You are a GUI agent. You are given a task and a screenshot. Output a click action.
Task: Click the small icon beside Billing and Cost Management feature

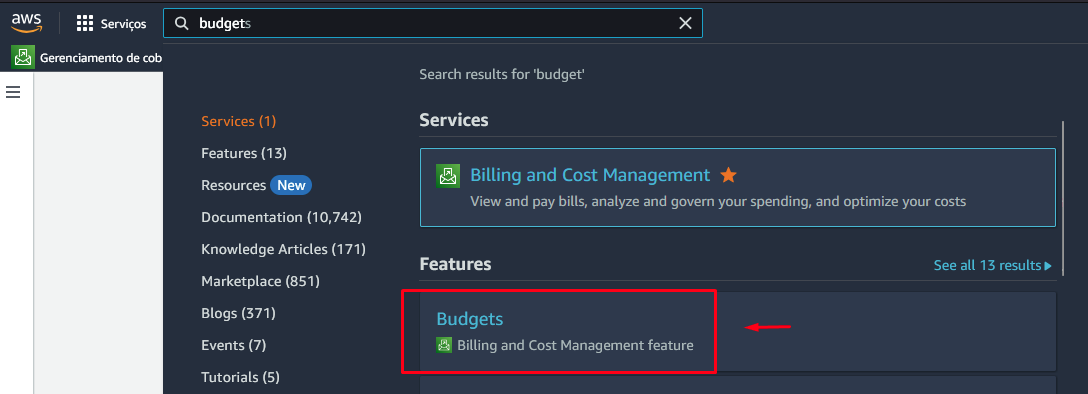[x=444, y=345]
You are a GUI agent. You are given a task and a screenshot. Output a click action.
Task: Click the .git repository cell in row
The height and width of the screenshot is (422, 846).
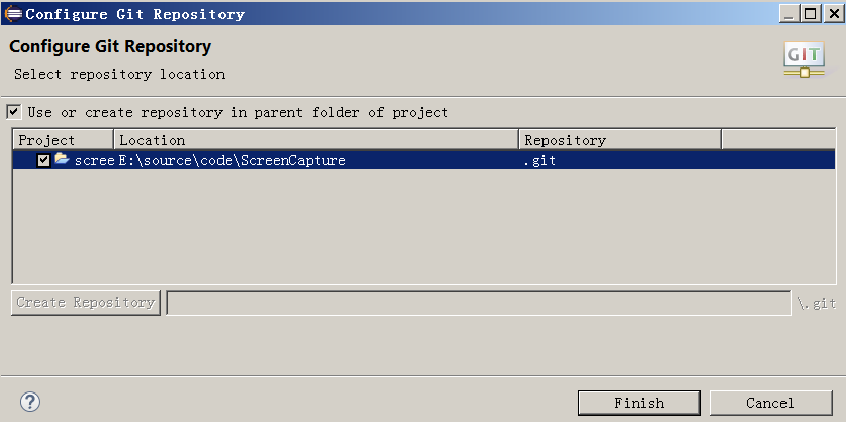click(540, 160)
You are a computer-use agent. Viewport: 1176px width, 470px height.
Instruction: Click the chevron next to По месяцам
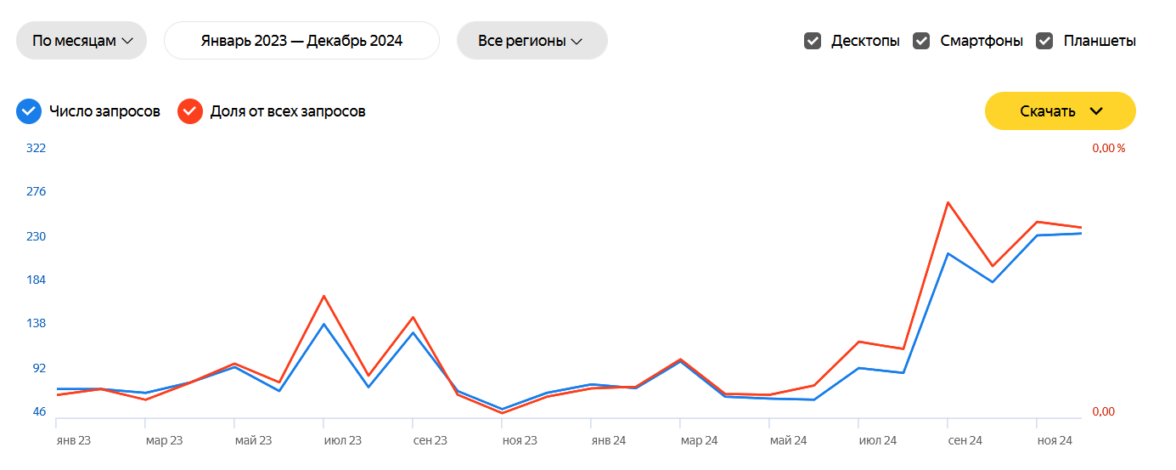[127, 41]
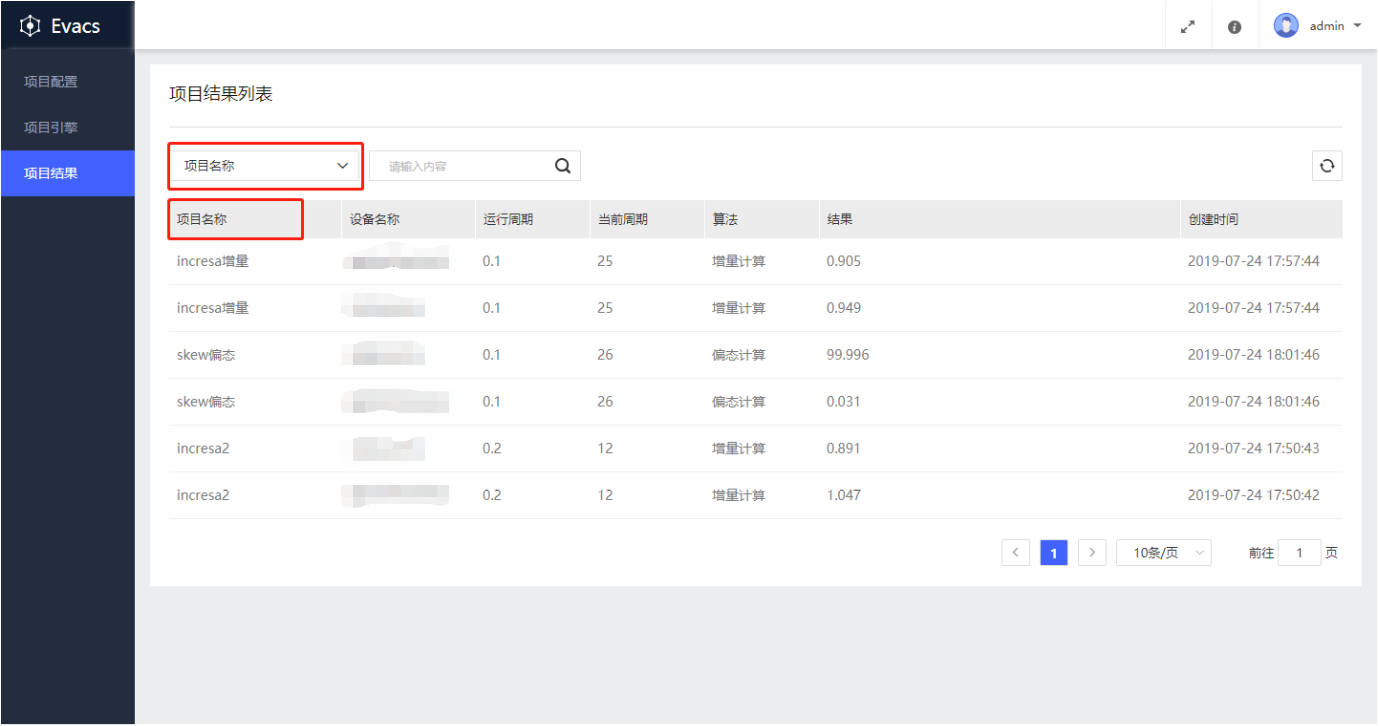Focus the 请输入内容 search field

click(x=460, y=166)
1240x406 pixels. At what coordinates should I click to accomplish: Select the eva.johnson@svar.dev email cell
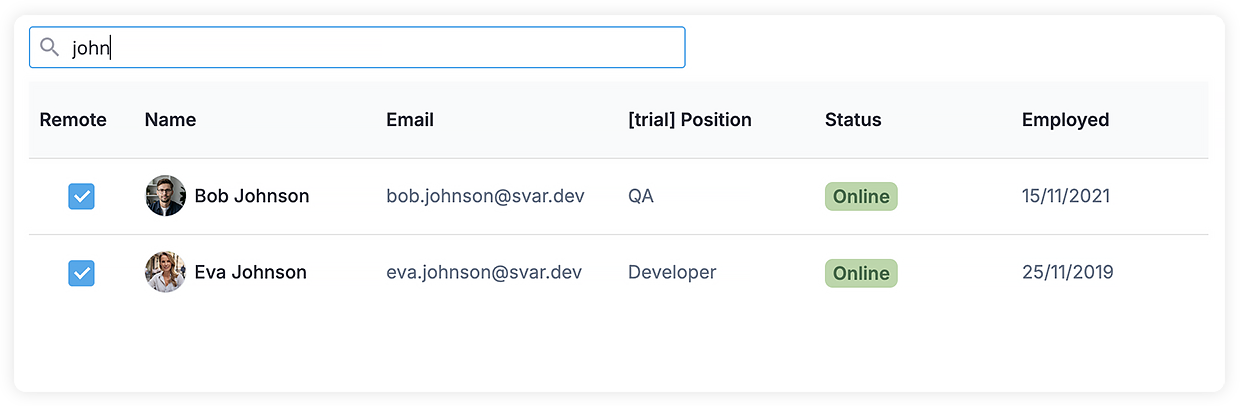497,272
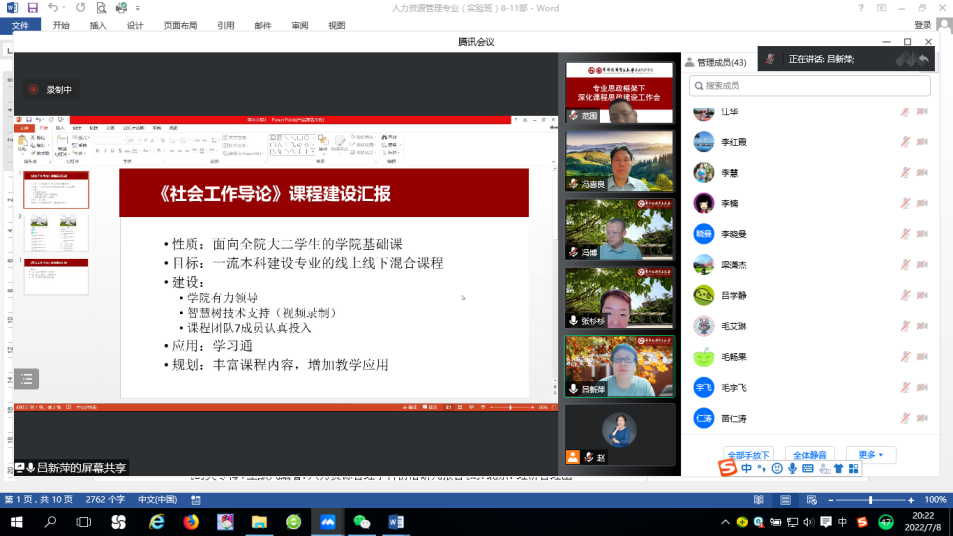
■ ■ ■ ■ ■ ■ ■
- What is expected: Return the lines above exactly; the images are not part of the copy.

- Response to the exercise:
You are a GUI agent. You are given a task and a screenshot. Output a click action.
Task: Click the small icon beside Billing and Cost Management feature

[x=444, y=345]
You are a GUI agent. You are given a task and a screenshot. Output a click action.
Task: Click the .git repository cell in row
The height and width of the screenshot is (422, 846).
click(540, 160)
You are a computer-use agent. Viewport: 1176px width, 470px height.
Instruction: Click the chevron next to По месяцам
[127, 41]
Focus the 请输入内容 search field

click(x=460, y=166)
1240x406 pixels. At what coordinates should I click to accomplish: Select the eva.johnson@svar.dev email cell
497,272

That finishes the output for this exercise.